Ridicule

Famous quotes containing the word ridicule:

    It is curious how there seems to be an instinctive disgust in Man for his nearest ancestors and relations. If only Darwin could conscientiously have traced man back to the Elephant or the Lion or the Antelope, how much ridicule and prejudice would have been spared to the doctrine of Evolution.
    Havelock Ellis (1859–1939)

    It is commonly said, and more particularly by Lord Shaftesbury, that ridicule is the best test of truth; for that it will not stick where it is not just. I deny it. A truth learned in a certain light, and attacked in certain words, by men of wit and humour, may, and often doth, become ridiculous, at least so far, that the truth is only remembered and repeated for the sake of the ridicule.
    Philip Dormer Stanhope, 4th Earl Chesterfield (1694–1773)

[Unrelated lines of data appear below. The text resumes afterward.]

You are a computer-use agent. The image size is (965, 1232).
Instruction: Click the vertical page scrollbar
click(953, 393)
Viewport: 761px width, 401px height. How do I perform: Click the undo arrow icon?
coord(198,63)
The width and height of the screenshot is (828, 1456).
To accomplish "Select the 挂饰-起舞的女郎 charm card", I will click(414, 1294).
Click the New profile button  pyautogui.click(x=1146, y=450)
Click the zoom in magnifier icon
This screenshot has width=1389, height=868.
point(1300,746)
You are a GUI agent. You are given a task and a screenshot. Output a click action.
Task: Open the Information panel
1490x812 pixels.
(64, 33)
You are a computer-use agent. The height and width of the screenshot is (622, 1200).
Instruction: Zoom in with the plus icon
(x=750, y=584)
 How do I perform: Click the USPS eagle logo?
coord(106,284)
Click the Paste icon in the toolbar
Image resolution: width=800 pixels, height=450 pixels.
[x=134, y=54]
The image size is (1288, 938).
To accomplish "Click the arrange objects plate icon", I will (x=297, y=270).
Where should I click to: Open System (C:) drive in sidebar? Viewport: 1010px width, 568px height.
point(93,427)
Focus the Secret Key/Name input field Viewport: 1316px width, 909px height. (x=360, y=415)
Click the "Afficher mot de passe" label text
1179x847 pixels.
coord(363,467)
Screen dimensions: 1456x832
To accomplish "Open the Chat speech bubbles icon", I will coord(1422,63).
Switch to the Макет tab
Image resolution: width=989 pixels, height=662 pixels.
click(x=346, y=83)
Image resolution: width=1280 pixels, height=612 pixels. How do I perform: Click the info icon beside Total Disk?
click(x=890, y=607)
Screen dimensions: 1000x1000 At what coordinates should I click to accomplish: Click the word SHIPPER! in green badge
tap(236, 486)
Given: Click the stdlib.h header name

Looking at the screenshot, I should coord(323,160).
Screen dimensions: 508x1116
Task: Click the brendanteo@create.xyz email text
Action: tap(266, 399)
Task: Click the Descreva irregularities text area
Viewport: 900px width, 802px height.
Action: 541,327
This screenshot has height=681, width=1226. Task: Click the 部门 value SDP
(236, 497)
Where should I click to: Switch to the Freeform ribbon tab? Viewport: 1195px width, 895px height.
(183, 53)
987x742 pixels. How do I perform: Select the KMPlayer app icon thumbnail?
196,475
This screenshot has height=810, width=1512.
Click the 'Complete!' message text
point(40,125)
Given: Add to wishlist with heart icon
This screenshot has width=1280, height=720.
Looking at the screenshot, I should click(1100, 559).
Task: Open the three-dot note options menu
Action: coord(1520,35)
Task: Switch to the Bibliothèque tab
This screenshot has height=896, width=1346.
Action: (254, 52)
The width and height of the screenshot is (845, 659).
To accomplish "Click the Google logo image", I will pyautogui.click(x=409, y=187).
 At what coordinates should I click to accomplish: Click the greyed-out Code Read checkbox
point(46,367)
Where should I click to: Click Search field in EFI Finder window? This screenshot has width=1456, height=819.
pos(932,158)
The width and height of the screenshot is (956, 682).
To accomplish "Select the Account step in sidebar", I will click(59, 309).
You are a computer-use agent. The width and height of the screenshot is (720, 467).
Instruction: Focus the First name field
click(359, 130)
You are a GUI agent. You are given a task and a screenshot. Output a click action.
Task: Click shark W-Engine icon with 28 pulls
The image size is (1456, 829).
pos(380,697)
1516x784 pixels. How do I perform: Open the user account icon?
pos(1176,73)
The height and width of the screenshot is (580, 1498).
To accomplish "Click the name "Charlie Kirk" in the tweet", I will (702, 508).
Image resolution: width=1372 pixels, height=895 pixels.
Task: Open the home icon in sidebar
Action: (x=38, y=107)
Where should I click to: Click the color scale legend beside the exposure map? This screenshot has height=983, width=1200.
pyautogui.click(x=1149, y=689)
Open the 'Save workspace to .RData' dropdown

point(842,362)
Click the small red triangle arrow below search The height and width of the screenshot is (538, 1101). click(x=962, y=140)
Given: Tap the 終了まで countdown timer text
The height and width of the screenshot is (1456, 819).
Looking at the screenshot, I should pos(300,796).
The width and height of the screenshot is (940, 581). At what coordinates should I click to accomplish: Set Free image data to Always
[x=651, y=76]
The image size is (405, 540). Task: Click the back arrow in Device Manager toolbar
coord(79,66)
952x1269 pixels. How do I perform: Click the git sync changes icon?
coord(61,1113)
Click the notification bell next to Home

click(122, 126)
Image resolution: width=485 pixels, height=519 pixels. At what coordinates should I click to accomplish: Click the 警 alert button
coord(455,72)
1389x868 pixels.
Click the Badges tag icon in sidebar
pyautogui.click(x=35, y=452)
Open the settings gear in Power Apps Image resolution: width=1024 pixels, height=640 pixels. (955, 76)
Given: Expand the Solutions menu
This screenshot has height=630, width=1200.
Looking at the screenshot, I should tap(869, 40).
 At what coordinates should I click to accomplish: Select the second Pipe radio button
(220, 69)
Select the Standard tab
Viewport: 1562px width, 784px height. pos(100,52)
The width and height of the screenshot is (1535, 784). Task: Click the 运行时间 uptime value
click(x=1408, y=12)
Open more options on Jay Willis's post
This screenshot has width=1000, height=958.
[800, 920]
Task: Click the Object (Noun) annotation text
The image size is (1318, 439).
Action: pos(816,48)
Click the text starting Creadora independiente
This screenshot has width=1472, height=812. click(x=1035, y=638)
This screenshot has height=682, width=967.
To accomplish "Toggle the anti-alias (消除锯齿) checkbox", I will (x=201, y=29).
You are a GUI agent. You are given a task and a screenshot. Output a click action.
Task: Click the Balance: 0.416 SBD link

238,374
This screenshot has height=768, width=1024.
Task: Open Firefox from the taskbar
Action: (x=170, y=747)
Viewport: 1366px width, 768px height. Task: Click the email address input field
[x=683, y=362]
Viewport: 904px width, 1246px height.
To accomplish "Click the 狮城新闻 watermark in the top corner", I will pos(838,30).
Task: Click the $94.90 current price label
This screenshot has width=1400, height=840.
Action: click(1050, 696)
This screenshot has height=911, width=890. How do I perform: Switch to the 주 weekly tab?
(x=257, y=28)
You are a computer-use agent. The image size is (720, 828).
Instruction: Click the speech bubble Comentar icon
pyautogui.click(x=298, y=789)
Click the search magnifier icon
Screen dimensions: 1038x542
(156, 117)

    Meantime the education of the general mind never stops. The reveries of the true and simple are prophetic. What the tender poetic youth dreams, and prays, and paints today, but shuns the ridicule of saying aloud, shall presently be the resolutions of public bodies, then shall be carried as grievance and bill of rights through conflict and war, and then shall be triumphant law and establishment for a hundred years, until it gives place, in turn, to new prayers and pictures.